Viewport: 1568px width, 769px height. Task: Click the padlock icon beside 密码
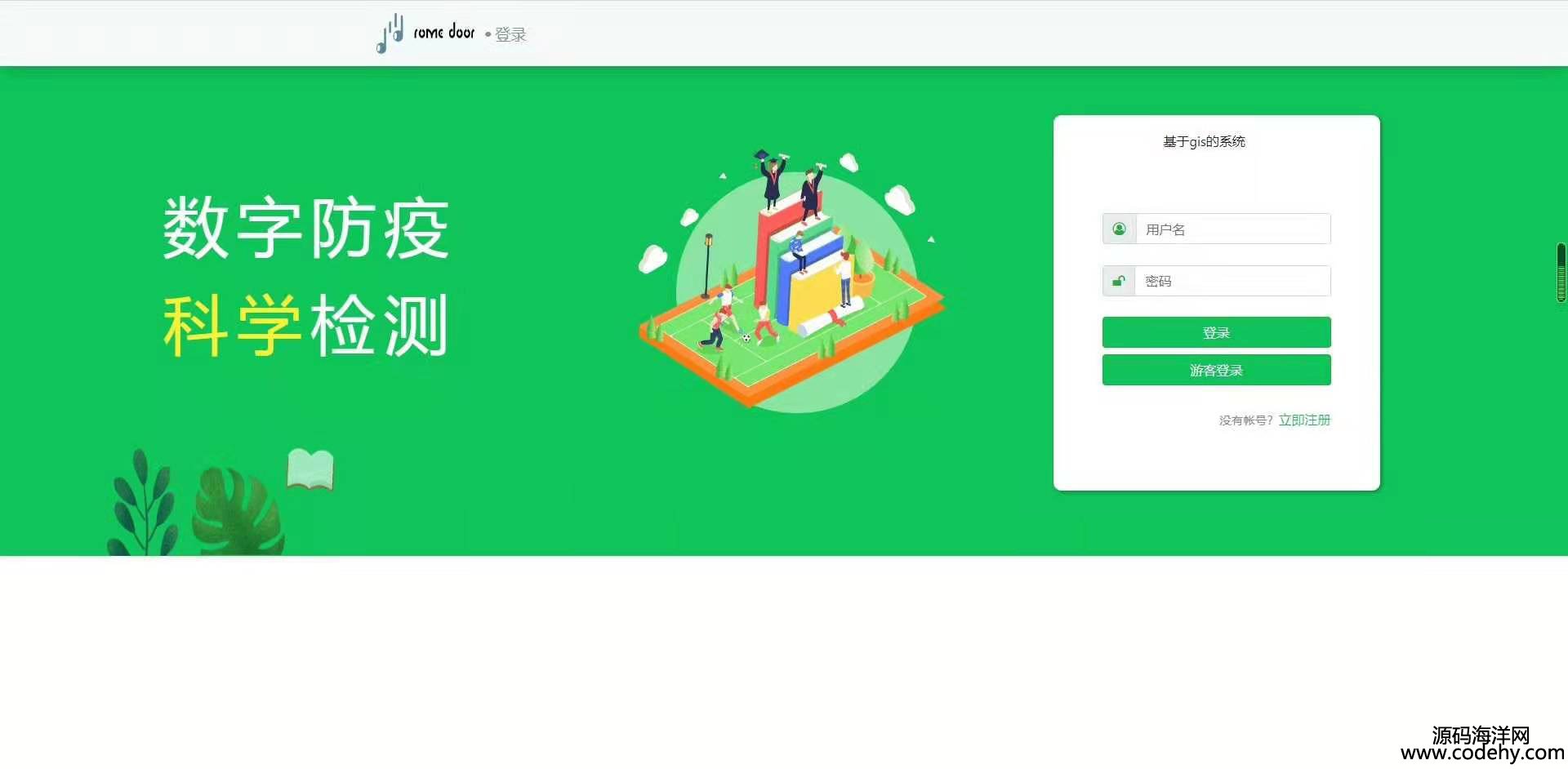(1119, 281)
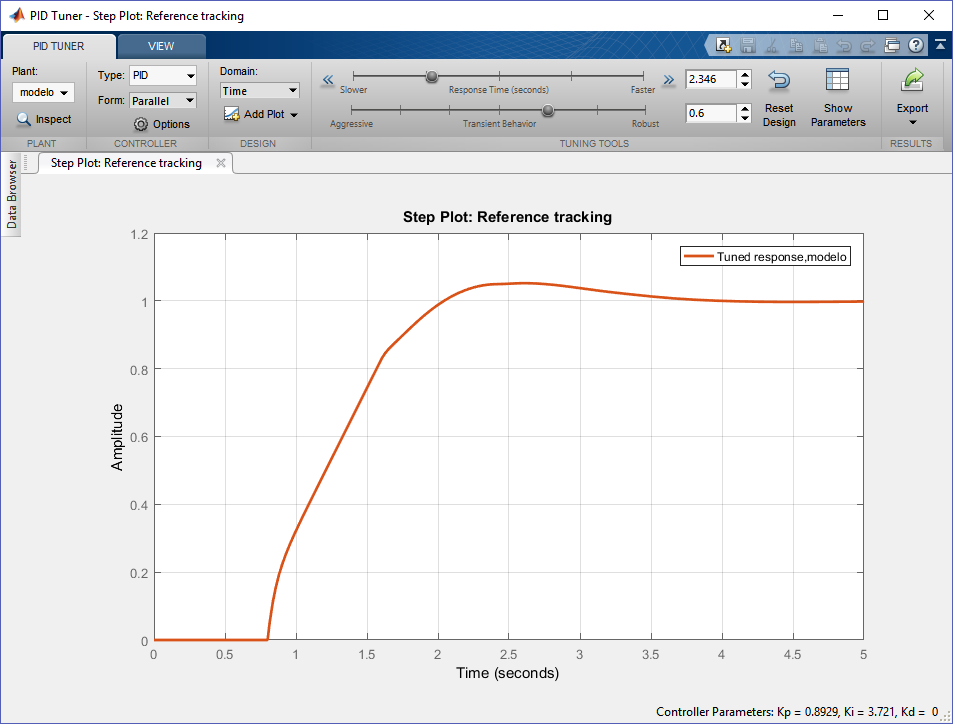The image size is (953, 724).
Task: Click the response time value field 2.346
Action: coord(709,79)
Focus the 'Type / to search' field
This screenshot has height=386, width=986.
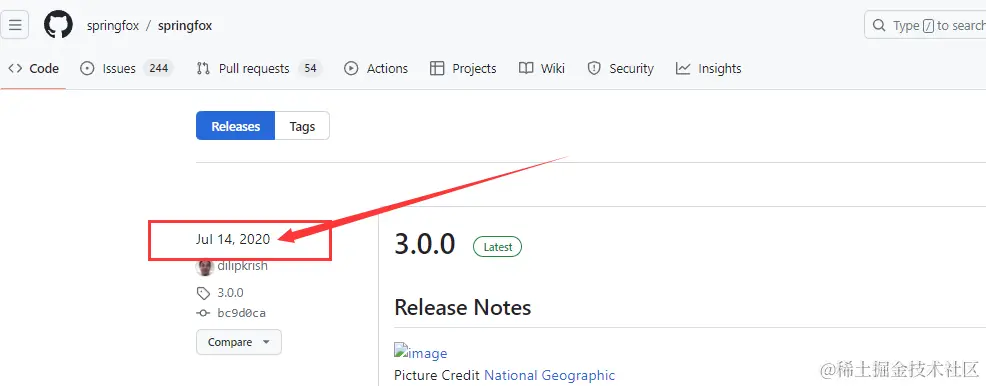coord(926,26)
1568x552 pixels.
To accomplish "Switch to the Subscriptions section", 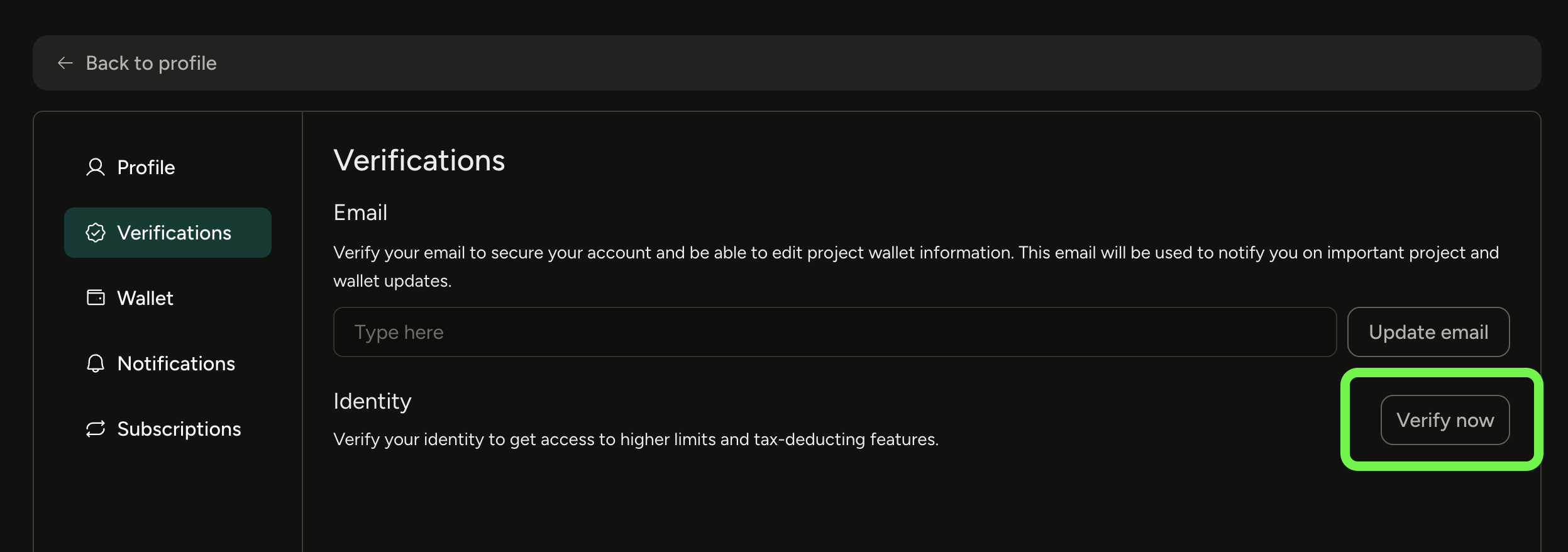I will (x=179, y=429).
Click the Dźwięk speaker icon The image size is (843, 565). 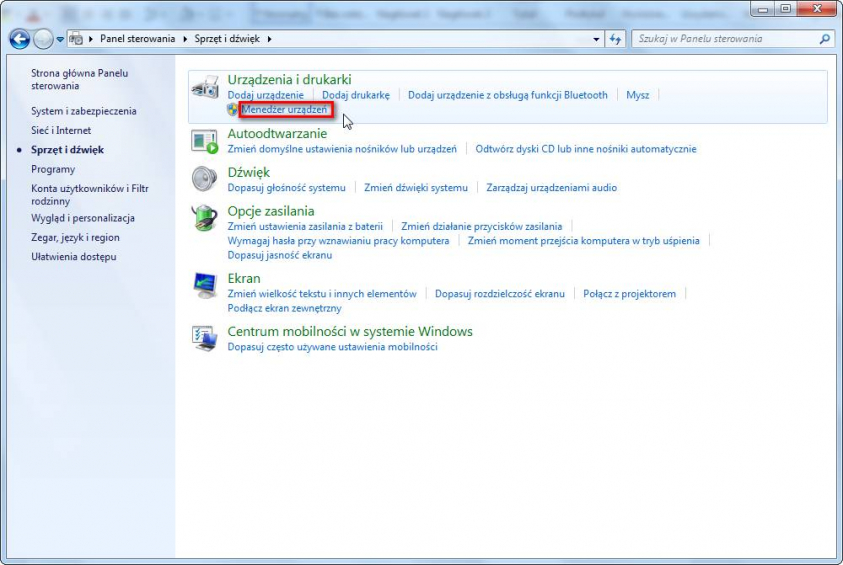(x=205, y=179)
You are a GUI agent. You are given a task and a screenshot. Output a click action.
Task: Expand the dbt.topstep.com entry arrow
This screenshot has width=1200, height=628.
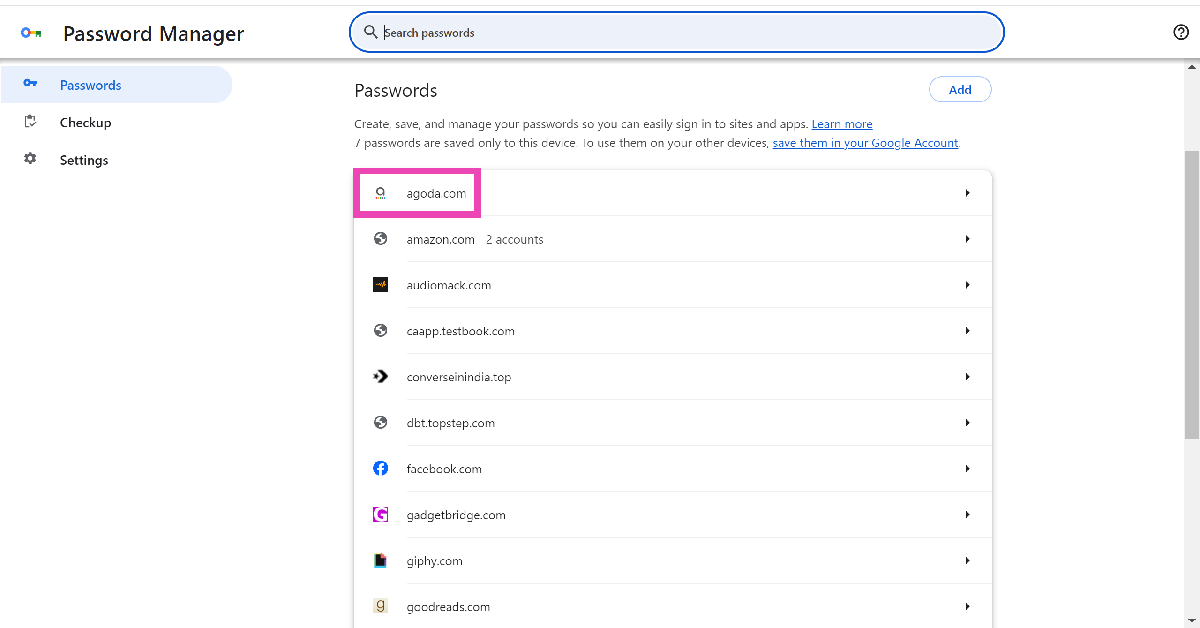[967, 423]
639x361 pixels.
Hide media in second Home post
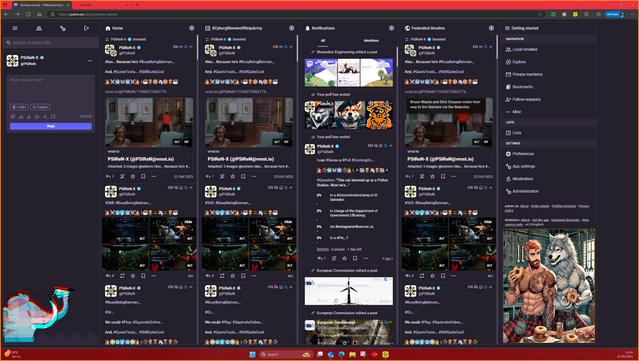(x=188, y=222)
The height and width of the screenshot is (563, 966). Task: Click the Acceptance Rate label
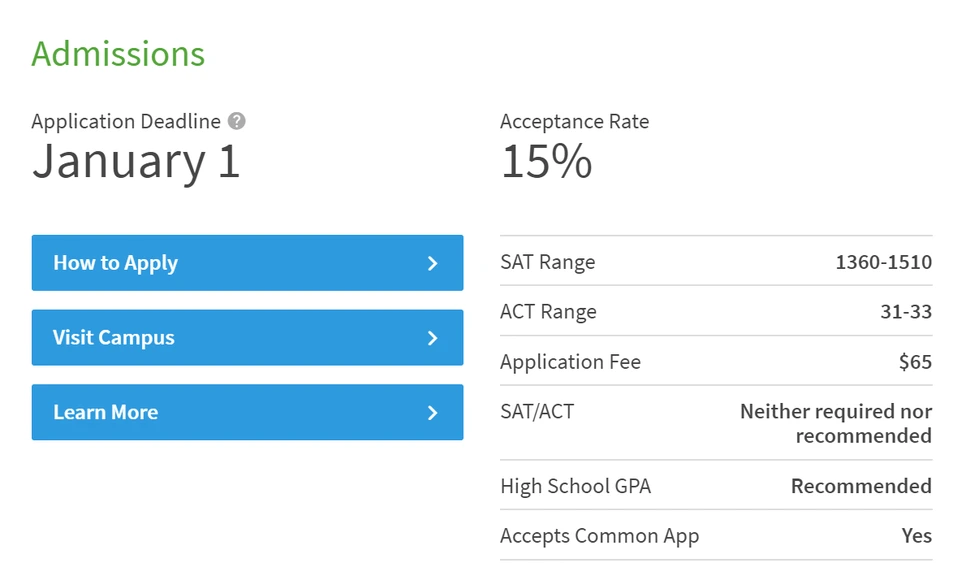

# # #

* [What is being asked]: Output exactly the lines from the one containing "Hide media in second Home post" through the last line of the records above, both included, leaving out any pictures.

* [Solution]:
Hide media in second Home post
(x=188, y=222)
The height and width of the screenshot is (563, 966). Task: Click the Acceptance Rate label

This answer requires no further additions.